Input for this task
------------------------------
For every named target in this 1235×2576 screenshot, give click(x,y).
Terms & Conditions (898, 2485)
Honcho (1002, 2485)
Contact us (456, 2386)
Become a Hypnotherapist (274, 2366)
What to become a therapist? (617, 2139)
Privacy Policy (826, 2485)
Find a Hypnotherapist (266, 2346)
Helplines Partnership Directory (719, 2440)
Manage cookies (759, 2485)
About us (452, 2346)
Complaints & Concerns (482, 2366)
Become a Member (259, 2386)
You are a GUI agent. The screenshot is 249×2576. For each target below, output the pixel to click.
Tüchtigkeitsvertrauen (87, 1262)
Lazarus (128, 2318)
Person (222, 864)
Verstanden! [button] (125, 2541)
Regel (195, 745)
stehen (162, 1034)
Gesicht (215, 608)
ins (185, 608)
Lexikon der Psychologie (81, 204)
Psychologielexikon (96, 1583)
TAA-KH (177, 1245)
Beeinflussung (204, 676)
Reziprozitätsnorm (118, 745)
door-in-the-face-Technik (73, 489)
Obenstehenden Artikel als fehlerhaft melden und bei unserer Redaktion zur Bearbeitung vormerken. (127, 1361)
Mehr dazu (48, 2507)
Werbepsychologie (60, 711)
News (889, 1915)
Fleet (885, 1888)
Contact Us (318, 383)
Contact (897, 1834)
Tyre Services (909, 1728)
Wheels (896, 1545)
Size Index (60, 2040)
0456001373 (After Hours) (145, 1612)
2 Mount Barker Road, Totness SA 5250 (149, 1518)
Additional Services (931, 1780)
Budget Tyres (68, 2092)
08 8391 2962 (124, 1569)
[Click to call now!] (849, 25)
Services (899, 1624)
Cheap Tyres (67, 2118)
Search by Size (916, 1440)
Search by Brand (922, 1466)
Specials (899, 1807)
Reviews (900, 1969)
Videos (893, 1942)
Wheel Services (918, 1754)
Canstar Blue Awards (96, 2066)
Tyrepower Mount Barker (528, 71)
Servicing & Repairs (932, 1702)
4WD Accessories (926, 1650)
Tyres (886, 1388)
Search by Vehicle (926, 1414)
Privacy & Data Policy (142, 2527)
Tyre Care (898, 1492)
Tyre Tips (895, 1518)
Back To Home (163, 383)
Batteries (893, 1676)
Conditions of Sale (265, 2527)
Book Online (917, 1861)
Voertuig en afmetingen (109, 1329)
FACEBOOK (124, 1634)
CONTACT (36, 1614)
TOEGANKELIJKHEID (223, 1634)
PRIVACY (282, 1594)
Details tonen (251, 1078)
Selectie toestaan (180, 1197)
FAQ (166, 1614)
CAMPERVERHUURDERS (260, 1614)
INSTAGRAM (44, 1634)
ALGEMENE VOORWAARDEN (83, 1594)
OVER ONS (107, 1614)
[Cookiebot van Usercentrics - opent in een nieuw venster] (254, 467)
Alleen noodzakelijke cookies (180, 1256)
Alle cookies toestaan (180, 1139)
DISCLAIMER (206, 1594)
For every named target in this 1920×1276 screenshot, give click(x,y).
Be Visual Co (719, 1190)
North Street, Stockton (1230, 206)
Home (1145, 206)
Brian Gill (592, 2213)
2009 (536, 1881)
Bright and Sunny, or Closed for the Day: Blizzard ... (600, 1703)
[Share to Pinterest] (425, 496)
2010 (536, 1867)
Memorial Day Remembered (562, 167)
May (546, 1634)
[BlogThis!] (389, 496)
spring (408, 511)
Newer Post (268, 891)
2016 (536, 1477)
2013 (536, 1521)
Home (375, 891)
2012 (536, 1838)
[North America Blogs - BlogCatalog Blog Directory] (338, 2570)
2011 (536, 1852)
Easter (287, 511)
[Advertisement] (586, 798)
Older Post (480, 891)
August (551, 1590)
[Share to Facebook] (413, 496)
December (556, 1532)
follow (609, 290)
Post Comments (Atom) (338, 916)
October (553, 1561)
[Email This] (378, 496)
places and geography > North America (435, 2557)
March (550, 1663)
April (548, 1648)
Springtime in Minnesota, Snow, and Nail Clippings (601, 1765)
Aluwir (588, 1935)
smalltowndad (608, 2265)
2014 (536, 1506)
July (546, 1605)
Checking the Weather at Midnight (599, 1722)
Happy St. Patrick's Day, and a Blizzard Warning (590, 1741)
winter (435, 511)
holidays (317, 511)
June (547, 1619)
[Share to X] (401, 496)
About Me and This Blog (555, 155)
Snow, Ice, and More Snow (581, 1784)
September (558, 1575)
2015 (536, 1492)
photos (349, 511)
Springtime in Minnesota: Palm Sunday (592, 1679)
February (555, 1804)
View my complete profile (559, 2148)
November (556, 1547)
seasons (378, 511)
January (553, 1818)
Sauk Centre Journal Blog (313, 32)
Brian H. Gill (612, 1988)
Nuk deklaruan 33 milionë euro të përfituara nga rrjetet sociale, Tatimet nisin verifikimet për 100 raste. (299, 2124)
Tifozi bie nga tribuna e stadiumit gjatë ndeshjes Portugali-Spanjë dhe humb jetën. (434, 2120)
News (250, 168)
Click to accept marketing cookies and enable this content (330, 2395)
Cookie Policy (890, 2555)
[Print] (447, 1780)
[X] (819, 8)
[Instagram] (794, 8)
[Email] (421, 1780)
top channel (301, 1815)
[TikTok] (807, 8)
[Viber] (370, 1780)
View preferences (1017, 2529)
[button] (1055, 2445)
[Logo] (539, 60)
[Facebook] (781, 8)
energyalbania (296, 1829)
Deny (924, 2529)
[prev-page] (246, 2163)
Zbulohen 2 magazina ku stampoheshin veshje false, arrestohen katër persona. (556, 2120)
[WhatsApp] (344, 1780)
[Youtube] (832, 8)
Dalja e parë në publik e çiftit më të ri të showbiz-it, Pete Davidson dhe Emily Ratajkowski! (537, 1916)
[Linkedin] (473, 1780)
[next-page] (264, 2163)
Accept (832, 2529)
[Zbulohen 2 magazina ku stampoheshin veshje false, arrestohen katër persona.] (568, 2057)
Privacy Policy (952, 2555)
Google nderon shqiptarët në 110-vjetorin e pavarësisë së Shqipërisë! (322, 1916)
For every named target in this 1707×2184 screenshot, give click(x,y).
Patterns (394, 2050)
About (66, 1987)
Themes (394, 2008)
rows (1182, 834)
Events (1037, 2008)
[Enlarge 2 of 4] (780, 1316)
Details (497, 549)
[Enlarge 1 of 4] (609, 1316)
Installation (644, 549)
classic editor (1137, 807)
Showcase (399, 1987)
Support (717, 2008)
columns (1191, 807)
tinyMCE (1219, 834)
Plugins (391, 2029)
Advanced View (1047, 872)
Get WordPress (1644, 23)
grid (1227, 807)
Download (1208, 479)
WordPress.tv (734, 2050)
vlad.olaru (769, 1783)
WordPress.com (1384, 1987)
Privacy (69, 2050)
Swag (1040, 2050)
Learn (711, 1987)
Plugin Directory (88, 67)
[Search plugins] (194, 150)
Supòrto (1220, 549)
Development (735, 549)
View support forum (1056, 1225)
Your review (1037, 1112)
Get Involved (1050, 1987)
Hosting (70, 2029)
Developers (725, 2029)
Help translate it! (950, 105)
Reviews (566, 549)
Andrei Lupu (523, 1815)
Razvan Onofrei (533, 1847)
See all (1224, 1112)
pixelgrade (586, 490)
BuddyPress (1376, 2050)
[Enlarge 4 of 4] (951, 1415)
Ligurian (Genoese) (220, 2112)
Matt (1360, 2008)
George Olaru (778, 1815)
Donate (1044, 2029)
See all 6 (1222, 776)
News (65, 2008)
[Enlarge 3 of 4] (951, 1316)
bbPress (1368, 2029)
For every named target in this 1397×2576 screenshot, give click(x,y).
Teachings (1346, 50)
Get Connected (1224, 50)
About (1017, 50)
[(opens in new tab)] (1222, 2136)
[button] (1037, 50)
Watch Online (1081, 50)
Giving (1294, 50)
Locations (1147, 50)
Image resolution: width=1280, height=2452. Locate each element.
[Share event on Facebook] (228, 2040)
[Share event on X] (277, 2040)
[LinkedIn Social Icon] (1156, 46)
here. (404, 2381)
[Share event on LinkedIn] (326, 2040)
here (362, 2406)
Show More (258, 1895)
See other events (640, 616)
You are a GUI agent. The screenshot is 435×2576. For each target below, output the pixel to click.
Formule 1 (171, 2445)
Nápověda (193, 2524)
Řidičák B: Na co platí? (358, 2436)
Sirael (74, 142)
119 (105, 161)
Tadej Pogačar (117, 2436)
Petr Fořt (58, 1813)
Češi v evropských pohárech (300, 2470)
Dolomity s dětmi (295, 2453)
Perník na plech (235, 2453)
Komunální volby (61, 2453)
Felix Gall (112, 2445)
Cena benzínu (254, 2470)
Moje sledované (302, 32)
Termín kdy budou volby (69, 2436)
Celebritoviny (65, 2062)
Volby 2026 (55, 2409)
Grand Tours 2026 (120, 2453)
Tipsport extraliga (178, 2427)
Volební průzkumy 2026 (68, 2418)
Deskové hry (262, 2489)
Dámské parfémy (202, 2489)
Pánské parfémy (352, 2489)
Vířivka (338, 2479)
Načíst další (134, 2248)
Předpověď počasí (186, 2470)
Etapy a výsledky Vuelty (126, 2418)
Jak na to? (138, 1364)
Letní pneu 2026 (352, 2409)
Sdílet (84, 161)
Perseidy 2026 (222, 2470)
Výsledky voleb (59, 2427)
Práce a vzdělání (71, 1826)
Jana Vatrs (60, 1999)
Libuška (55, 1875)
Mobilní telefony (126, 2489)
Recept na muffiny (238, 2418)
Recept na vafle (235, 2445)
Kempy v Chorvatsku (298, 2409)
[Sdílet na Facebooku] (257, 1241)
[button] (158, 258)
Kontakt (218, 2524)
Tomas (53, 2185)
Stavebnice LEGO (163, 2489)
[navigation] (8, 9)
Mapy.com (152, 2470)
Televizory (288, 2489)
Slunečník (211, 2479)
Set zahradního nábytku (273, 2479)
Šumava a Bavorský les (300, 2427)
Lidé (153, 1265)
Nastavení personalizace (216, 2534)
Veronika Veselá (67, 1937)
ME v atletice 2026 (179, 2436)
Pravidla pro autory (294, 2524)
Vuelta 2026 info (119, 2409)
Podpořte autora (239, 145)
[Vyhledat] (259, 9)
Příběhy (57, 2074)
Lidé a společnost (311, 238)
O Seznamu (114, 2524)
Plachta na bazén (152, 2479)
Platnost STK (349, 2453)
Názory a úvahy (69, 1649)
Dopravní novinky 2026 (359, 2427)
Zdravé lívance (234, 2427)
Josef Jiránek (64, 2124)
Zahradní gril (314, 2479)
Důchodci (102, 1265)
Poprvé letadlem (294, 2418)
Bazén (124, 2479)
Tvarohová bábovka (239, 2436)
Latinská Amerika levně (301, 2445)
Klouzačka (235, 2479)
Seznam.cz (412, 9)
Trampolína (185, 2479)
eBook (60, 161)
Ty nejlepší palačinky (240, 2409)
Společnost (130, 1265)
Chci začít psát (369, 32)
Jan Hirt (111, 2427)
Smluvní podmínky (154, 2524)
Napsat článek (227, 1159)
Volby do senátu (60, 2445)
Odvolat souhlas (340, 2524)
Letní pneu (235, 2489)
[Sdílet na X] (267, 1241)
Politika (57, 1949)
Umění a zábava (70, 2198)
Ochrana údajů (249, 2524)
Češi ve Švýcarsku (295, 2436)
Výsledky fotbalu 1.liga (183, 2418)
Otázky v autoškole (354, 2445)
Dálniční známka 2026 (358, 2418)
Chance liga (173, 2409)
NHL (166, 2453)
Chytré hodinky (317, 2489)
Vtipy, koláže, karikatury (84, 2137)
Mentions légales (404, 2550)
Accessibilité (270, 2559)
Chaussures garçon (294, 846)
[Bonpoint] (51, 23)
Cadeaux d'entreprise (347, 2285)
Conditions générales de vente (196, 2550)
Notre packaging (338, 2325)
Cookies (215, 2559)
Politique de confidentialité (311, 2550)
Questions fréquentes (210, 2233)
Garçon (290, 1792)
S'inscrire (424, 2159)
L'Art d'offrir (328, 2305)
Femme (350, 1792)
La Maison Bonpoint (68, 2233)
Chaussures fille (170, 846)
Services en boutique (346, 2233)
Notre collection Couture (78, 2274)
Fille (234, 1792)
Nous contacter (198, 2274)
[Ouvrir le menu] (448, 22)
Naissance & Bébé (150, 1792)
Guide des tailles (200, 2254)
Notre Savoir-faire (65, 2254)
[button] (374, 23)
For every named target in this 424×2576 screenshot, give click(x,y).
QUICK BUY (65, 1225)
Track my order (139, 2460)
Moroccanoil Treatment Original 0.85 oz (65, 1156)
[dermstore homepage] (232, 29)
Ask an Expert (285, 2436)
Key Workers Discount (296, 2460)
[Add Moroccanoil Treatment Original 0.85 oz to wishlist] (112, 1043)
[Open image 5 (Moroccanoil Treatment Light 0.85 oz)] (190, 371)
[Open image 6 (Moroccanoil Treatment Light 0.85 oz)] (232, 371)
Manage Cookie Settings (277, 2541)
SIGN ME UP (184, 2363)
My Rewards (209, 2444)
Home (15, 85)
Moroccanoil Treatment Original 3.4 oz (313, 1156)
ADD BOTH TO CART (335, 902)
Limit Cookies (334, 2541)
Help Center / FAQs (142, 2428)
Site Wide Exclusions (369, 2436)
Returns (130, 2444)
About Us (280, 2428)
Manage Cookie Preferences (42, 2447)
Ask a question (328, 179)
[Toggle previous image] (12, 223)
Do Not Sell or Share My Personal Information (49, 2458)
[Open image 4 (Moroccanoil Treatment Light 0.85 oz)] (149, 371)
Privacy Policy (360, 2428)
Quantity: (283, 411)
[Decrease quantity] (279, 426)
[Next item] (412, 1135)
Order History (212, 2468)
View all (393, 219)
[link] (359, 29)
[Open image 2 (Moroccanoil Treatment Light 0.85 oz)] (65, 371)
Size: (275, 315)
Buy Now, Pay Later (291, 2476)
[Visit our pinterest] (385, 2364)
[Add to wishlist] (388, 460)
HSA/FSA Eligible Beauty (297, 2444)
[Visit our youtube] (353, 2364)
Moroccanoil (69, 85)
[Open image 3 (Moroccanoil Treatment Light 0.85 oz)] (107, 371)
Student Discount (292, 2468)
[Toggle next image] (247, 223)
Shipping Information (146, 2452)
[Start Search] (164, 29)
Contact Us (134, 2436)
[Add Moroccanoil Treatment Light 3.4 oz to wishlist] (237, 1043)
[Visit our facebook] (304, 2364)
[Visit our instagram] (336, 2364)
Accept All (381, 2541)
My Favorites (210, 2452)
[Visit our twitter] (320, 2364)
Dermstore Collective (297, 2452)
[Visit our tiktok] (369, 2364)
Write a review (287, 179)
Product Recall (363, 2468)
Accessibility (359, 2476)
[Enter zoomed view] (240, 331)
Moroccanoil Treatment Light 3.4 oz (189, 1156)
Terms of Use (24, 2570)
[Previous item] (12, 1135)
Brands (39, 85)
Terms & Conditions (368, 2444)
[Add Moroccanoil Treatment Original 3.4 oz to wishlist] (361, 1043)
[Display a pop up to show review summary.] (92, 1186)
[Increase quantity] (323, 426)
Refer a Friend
------------------------------
Instructions to follow
Whatever else the listing above holds, retype exactly only the lines from the one containing "PRIVACY (282, 1594)" to the one containing "Alleen noodzakelijke cookies (180, 1256)", both ends kept.

Response box
PRIVACY (282, 1594)
Details tonen (251, 1078)
Selectie toestaan (180, 1197)
FAQ (166, 1614)
CAMPERVERHUURDERS (260, 1614)
INSTAGRAM (44, 1634)
ALGEMENE VOORWAARDEN (83, 1594)
OVER ONS (107, 1614)
[Cookiebot van Usercentrics - opent in een nieuw venster] (254, 467)
Alleen noodzakelijke cookies (180, 1256)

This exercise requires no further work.